Take right now, for example. Game 1 of the World Series is a blowout, with Boston killing Colorado 13-1. I have a load of laundry drying that doesn’t necessarily have to be folded before I go to bed. It’s 11:15 p.m. I am exhausted. I sat down to write about the transit funding clusterfuck in Springfield—an embarrassment on national and international levels—but all I can think about is how tired I am and how I have to get up and go to work in the morning.
And so what am I doing? Instead of writing about the transit funding fiasco, and how if the RTA entities are forced to carry out service cuts and fare hikes on the scale that has been discussed, someone will die—a kid forced to walk through gang territory because the bus he or she takes to school got cut, or a homeless person freezing to death waiting for a bus that never comes—and how as a result of that death or those deaths Gov. Blagojevich, House Speaker Madigan and Senate President Jones will have someone’s blood on their hands … instead of that I’m writing about writer’s block.
Writing about writer’s block may seem counterintuitive, but as it turns out it’s not that uncommon, they say. Hemingway did it. So did Freud and Kafka and Joseph Conrad. Look at Charlie Kaufman. He wrote a whole screenplay about writer’s block, a screenplay that was supposed to be an adaptation of Susan Orlean’s book “The Orchid Thief,” but that instead became the movie “Adaptation.”

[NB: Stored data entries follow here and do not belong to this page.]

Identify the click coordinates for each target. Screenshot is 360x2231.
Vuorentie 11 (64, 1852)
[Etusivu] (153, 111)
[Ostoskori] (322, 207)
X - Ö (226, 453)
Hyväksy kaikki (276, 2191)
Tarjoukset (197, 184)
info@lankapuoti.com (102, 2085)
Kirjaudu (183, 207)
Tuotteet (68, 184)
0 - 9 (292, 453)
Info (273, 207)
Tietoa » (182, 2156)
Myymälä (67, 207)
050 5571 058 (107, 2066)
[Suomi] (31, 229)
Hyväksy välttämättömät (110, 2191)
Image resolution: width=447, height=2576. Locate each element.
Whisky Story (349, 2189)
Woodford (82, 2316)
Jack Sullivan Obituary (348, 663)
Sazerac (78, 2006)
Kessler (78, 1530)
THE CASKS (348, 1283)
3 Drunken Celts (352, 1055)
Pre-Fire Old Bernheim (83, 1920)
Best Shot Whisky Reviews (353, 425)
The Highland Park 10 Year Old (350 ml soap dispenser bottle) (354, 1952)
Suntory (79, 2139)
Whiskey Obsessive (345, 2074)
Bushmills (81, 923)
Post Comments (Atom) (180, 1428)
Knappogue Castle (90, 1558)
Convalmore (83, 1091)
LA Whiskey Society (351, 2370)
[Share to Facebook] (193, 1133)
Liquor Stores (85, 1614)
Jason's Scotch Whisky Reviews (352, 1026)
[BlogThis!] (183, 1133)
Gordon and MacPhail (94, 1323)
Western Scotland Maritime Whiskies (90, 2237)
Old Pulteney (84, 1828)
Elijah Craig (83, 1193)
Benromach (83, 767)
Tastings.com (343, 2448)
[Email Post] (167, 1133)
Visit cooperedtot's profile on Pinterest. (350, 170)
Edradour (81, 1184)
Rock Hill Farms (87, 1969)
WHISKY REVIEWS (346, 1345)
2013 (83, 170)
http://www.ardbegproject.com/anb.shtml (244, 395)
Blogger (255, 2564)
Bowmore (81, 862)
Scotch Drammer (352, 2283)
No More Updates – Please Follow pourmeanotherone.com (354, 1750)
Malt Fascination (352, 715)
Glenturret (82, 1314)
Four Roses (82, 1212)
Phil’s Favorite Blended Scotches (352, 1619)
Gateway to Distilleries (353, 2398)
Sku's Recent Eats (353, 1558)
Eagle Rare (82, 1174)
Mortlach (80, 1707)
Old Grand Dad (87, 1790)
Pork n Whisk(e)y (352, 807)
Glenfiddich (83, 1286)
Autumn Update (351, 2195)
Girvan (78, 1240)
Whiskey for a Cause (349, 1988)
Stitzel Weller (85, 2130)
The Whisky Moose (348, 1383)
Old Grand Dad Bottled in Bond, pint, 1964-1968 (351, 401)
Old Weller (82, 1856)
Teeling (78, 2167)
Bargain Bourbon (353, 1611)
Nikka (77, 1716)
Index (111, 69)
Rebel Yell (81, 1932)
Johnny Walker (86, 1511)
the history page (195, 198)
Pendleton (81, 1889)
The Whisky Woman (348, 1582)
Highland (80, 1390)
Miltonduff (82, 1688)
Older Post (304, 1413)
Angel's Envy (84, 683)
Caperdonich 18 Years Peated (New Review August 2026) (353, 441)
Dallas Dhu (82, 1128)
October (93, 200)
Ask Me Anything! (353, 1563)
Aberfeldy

I found “Adaptation” to be annoying. First of all, I enjoy Susan Orlean’s writing. I would have liked to have seen “The Orchid Thief” made into a movie that actually, you know, incorporated parts of the book. Second, how self-important does one have to be to turn a screenplay based on someone else’s book into a screenplay about oneself? And third … well, shit. What the hell? Who am I to write about what I didn’t like about “Adaptation?” I’ve just spent six paragraphs on my own writer’s block when what I intended to write about was transit.
And now it is 11:51 p.m. and I am totally awake, but can think of nothing but the fact that the alarm is going to go off in six hours.
Well maybe this is a start, at any rate.